Thomas Rearden Burns (27 February 1937 – 25 April 2025) was a Swedish-American sociologist and academic, who was professor emeritus of sociology at the University of Uppsala in Sweden and founder of the Uppsala Theory Circle.[1]

Biography

[edit]

Burns grew up in Arkansas, United States, and was in a Franciscan Monastery for a number of years. As a teenager, he attended Phillips Academy Andover in Massachusetts, before going to Stanford University to study physics and mathematics, where he obtained his BS in physics in 1959. In the years 1959–60 he studied physics and sociology for almost two years at the University of Warsaw, Poland, as an exchange student from Stanford. He returned to Stanford, where he obtained his MA in sociology in 1962 and his PhD in sociology in 1969.[2][3]

He started his academic career as assistant professor at the George Washington University, and moved to the University of New Hampshire in 1968, where he became associate professor in 1973. From 1976 to 1983 he was senior researcher at the Scandinavian Institutes for Administrative Research. In this period he also was Professor at the Stockholm University in Sweden from 1978 to 1980, Professor at the University of Oslo in Norway from 1979 to 1982.[2]

In 1982 he was appointed to the position of Professor of Sociology at the University of Uppsala, which he held until 2002 after which he became emeritus Professor. Back in the United States he was also Clarence J. Robinson University Professor at the George Mason University from 1987 to 1990. From 2003 to 2006 he was NORFA Professor at the Centre for International Environment and Development Studies at the Norwegian University of Life Sciences. He was visiting professor at the Lisbon University Institute (ISCTE), in Portugal from 2007 to 2013.[2]

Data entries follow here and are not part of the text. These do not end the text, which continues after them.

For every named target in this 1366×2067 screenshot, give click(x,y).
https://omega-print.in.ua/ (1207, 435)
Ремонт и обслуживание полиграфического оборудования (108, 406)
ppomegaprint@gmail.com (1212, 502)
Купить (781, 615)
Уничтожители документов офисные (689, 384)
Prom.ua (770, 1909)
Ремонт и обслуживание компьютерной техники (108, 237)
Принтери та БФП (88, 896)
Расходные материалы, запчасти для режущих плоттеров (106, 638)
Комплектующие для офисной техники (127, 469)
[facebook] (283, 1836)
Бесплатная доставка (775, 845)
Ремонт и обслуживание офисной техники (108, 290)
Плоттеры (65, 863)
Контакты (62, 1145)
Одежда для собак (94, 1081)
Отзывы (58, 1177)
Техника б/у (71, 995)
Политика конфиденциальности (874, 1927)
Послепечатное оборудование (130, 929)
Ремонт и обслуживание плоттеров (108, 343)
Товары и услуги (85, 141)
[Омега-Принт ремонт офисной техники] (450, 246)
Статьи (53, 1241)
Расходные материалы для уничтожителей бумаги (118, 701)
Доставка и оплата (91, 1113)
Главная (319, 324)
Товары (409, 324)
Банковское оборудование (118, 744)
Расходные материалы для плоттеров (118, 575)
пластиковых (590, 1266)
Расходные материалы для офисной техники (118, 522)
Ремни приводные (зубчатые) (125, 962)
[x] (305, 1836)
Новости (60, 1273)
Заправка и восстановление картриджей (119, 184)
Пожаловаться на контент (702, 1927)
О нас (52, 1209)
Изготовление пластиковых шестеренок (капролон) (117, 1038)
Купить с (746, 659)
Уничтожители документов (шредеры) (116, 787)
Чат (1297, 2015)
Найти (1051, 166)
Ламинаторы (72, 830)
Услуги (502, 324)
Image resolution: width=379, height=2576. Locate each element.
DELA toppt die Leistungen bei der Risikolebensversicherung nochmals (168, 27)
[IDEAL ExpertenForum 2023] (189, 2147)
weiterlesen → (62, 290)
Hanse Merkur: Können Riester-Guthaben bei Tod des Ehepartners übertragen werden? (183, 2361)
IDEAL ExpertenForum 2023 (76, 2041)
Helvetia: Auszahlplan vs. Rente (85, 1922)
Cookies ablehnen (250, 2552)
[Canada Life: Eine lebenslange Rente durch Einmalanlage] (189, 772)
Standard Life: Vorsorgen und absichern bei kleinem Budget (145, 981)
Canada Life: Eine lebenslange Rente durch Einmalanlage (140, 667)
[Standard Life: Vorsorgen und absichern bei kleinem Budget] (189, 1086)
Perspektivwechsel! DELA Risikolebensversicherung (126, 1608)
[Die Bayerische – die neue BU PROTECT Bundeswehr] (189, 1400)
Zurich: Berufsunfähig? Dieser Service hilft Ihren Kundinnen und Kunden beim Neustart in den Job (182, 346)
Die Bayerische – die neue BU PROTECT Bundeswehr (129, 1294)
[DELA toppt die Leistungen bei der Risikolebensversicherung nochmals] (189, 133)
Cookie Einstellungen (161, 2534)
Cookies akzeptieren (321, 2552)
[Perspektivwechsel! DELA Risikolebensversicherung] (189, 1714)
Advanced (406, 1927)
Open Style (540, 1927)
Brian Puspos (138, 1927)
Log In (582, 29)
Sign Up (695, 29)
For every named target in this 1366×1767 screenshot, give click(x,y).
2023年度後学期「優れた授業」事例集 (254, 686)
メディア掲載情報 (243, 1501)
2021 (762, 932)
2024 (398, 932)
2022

Among his other professional engagements, he has been Jean Monnet Visiting professor at the European University Institute, Florence, Italy, 2002; Visiting Scholar, Stanford University, Spring, 2002, Spring, 2004–2008; Fellow at Swedish Collegium for Advanced Study in the Social Sciences (Spring, 1992; Autumn, 1998), and Fellow at the European University Institute (Spring, 1998).

Burns died in Uppsala, Sweden on 25 April 2025, at the age of 88.[4]

Uppsala Theory Circle

[edit]

Burns was the founder of the Uppsala Theory Circle (UTC) at Uppsala University,[5] devoted to the development of sociological and social science theory and its applications in empirical and policy research. UTC functioned as an international, interdisciplinary collegium of scholars. A major pole of UTC was located in Uppsala, Sweden, but with contributors and participants found in other parts of Europe as well as in China, Africa, and the Americas.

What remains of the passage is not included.